Par contre, ils ne peuvent pas remplacer des idées noires par des idées roses ou bleues. Ils peuvent changer un poumon encrassé de goudron par un poumon élevé en plein air, un foie au taux de gamma GT stratosphérique par un foie vierge à l’alcotest, un rein lesté de pavés de calcium et atrophié par un rein bien irrigué, un cœur à l’arrêt par un cœur qui bat. Mais ils ne peuvent pas remplacer des idées noires par des idées roses ou bleues.

Ils peuvent recoudre des doigts, des mains, des bras, des jambes, diminuer le volume d’un sein ou l’augmenter, le redresser, le sculpter selon les goûts de la femme ou les fantasmes de son amant, raboter un nez ou un hallux-valgus, repiquer des cheveux, allonger une verge, liposucer les graisses en excès sur la culotte de cheval, effacer les outrages du temps sur un visage et ceux des maternités sur un abdomen. Mais ils ne peuvent pas remplacer des idées noires par des idées roses ou bleues.

Les chirurgiens font des miracles dans leurs salles d’opération et les médias ne manquent jamais de s’en émerveiller. Il faut dire qu’ils s’y essaient depuis la nuit des temps. On a retrouvé en région parisienne, dans une sépulture remontant à 7000 ans, le squelette d’un homme dont l’avant-bras gauche manquait sans raison apparente. Les examens ont révélé que l’os avait été habilement tranché à l’aide d’un biface en obsidienne et les chairs soigneusement recollées. La plaie avait ensuite été si bien soignée à l’aide de décoctions et autres onguents à base de plantes bios que le blessé survécut quelques mois sinon quelques années.

Les archéologues ont même trouvé dans une grotte de Lozère des crânes vieux de 9000 ans portant des traces de trépanation. Que cherchaient à faire les praticiens d’alors ? Voulaient-ils éradiquer chez leur malade quelque incontrôlable frénésie sarkosienne, une violence immodérée envers leurs épouses, une agressivité exacerbée à l’égard de leur hiérarchie ? Essayaient-ils d’étouffer des conduites étranges comme de rêver devant la course les nuages, de parler aux elfes et aux korrigans ou de dire des poèmes dadaïstes aux enfants ? Tentaient-ils d’extirper des crânes de leurs victimes les voix divines qu’elles prétendaient entendre, le soir au fond des bois ?

Les scientifiques restent muets à ce sujet.
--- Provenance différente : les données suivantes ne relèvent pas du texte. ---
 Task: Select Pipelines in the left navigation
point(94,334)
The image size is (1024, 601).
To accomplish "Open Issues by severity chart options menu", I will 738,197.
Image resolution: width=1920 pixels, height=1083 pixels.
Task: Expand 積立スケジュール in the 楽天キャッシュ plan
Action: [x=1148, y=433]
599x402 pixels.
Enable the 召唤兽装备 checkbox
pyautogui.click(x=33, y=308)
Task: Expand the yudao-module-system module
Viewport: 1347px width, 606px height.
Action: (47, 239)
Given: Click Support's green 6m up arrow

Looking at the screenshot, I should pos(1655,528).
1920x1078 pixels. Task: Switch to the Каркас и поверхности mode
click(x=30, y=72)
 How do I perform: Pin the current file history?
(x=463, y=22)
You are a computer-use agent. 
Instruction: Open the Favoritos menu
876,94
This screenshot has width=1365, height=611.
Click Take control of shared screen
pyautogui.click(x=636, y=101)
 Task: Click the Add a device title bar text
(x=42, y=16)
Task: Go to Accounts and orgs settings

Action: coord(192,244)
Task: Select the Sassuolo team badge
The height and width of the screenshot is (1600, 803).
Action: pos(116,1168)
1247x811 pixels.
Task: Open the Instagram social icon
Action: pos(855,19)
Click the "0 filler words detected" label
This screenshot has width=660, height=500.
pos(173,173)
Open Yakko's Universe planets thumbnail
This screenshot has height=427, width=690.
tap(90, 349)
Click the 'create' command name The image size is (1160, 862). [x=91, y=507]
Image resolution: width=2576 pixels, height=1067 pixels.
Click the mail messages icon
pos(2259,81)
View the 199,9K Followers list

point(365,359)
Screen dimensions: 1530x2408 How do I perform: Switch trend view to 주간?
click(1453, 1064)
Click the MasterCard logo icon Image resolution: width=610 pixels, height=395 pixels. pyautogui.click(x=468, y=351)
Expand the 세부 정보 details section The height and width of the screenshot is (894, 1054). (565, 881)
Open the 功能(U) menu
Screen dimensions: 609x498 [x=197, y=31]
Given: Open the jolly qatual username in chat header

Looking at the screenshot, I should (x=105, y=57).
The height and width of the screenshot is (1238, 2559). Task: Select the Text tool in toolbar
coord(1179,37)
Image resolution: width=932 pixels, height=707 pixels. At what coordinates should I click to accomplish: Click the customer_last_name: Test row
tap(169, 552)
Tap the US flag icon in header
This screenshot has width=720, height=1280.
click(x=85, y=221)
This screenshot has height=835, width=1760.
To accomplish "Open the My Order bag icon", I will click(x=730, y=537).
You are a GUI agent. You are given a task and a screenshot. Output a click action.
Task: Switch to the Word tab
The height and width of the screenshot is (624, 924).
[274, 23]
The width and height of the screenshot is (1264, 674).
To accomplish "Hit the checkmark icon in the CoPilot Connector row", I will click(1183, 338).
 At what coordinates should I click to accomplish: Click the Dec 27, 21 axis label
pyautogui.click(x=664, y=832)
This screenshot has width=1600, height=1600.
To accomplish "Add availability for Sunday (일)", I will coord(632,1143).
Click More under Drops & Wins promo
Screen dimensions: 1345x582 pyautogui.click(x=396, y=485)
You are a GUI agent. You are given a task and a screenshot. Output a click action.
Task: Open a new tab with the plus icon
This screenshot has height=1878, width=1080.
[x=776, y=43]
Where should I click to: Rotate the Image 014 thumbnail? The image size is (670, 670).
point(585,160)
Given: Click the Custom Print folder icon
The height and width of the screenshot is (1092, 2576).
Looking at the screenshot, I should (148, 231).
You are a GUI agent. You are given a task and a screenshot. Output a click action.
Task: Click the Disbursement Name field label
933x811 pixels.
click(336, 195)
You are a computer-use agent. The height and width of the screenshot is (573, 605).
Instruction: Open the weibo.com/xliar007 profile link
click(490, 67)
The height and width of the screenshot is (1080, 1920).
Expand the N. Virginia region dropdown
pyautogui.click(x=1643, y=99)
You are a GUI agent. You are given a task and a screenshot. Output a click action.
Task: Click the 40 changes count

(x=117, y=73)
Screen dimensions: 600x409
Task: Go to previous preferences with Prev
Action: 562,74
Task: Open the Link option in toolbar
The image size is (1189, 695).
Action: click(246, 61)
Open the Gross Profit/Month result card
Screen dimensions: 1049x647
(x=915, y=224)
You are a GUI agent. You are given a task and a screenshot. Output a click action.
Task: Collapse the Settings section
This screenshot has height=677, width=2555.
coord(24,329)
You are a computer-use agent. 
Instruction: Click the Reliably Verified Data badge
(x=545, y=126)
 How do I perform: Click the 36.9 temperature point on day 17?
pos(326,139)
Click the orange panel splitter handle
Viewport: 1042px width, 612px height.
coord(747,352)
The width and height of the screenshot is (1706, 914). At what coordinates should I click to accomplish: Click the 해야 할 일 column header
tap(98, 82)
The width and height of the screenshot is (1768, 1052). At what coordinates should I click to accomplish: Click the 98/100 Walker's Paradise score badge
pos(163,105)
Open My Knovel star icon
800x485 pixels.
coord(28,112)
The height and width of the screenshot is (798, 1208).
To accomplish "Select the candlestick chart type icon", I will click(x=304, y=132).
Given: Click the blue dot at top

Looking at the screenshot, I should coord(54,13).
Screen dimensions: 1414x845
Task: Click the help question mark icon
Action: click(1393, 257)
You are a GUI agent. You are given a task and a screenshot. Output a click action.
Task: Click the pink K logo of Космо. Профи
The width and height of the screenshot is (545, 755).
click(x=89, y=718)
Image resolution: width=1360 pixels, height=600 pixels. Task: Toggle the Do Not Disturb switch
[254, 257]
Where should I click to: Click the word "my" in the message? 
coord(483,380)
Mais l’expérience a montré que ces ancêtres de nos cliniciens n’ont jamais pu, et probablement leurs descendants ne le pourront-ils jamais, remplacer des idées noires par des idées roses ou bleues.

Les psychologues, psychiatres et autres thérapeutes de l’âme et de l’esprit y parviendront peut-être un jour. Pour l’heure, il faut se contenter d’écouter Mozart, Bach ou Beethoven. Et méditer sur les mille sensations multicolores qu’ils nous laissent à penser.